*WHAT THIS TASK INVOLVES*:
In the text below about rendering a 4D shape, how many cells does the shape have in total?

*EXTRACTED TEXT*:
Thanks for the coordinates! Here's the very first render I did, from a viewpoint of <5,0,0,0>:
This looks awfully similar to the vertex-first projection of the tesseract, but actually, those hexahedral cells are not cubes, but parallelopipeds. Visibility clipping is on, so we can only see 4 cells, but actually, this shape has 20 cells. Here's a render with visibility culling turned off, and with edges on the far side of the shape rendered in blue so you can tell what's in front and what's behind:
This image begins to show the structure of the shape. It appears to be made of 3 layers: the top and bottom layers are tetrahedral arrangements of parallelopiped cells, 4 each, and these two layers are connected to each other by a middle layer of 12 parallelopipeds. This particular viewpoint shows the "tesseract-within-a-tesseract" projection of the 5D cube, which is kinda cool.
Next, let's take a look from the side (<0,5,0,0>):
I've left the edges previously colored blue still colored blue, in order to give a point of reference as to where the 4D viewpoint is. The black edges on top of this image trace the outlines of the 4 parallelopipeds in the previous images. I've turned on visibility clipping again so that the image is not too cluttered; so only 3 of the previous 4 cells are visible here. Furthermore, they look flattened because we're looking at them from a 90° angle. They are not quite exactly 90° with the eye-to-object direction, so they don't appear completely flat, but they look quite flattened.

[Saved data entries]
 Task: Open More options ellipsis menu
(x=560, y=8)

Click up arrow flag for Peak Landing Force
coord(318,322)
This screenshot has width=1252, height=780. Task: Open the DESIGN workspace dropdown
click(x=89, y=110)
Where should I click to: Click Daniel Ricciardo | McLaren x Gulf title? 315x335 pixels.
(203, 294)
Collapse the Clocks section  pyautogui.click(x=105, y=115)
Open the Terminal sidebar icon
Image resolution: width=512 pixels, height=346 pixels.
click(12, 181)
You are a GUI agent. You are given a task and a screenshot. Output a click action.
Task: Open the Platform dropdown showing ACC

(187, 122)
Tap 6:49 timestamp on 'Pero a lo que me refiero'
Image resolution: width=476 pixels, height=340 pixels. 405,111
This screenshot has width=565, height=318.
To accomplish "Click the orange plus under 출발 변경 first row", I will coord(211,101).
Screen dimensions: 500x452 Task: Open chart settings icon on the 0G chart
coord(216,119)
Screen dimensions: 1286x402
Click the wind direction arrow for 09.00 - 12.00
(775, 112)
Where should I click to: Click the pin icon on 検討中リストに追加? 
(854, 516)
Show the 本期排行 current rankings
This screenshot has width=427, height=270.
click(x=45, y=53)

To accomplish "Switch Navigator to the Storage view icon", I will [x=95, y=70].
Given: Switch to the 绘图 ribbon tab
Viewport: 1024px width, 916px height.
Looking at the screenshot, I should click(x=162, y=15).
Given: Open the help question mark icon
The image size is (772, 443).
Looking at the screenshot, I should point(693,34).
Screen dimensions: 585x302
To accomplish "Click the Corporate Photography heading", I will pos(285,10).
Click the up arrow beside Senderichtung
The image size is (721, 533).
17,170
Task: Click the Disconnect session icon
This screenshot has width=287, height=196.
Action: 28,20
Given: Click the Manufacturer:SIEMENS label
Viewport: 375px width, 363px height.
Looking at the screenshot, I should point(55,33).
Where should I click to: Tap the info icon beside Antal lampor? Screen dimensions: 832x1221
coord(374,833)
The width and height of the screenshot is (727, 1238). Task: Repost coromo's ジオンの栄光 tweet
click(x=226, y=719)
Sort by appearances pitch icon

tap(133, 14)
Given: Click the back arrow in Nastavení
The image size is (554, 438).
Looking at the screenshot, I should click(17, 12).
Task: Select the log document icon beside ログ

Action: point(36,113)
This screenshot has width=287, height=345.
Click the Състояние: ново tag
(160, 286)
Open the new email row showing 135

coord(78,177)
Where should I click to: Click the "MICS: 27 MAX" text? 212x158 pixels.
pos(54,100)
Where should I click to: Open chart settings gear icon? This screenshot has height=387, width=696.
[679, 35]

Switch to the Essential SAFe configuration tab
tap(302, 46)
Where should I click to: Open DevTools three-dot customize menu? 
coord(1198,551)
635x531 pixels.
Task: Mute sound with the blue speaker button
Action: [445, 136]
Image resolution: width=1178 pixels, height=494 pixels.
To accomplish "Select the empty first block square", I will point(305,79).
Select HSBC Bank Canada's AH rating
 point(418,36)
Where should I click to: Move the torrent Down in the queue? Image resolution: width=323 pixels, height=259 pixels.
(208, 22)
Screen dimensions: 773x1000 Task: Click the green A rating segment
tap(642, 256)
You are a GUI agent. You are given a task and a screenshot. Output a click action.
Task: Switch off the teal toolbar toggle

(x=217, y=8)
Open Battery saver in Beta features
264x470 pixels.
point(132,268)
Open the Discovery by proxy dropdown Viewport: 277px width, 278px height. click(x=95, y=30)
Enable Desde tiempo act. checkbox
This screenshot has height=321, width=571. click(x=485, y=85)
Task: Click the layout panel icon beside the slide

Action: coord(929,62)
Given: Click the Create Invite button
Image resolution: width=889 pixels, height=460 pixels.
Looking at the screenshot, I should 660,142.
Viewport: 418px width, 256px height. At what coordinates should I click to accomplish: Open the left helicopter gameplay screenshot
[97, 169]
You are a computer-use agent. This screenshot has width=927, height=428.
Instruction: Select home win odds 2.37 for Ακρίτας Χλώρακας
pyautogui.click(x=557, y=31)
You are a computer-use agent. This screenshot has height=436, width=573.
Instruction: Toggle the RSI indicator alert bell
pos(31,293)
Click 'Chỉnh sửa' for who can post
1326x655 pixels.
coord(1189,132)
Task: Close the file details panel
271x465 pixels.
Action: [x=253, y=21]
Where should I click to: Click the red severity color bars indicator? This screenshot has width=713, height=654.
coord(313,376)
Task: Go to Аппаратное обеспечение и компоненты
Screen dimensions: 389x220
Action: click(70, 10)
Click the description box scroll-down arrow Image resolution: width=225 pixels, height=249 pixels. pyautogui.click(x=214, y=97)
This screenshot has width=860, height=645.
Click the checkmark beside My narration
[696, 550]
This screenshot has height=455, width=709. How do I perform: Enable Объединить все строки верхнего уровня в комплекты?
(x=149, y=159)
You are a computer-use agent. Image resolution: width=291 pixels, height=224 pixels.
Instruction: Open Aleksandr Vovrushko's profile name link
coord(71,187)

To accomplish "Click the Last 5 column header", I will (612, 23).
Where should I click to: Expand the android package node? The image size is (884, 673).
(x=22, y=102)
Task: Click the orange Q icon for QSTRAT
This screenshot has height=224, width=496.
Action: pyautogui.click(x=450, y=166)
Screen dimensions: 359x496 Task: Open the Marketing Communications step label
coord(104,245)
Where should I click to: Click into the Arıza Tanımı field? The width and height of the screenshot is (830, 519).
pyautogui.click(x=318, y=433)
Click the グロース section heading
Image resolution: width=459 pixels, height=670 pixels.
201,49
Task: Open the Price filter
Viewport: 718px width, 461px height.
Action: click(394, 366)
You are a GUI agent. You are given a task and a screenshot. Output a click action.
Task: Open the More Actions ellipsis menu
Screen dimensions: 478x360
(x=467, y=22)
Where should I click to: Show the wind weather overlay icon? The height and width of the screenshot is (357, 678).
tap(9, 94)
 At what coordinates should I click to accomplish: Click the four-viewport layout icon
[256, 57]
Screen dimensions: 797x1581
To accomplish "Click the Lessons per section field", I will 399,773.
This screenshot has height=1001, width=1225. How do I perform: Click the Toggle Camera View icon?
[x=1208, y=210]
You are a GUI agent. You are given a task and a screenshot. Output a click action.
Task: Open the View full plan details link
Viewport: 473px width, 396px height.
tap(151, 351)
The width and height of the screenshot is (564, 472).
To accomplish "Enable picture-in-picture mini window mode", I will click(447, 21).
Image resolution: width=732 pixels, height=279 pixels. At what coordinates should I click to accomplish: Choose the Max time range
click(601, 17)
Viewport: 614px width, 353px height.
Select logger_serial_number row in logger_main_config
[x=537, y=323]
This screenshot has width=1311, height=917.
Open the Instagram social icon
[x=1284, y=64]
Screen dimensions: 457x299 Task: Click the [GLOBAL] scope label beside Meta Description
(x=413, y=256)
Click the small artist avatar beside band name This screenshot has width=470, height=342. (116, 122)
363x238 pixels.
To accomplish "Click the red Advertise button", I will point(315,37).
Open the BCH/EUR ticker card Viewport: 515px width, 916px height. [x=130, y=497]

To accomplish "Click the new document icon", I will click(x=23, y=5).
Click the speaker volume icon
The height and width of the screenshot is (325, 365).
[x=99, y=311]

*PROBLEM SOLUTION*:
20 cells.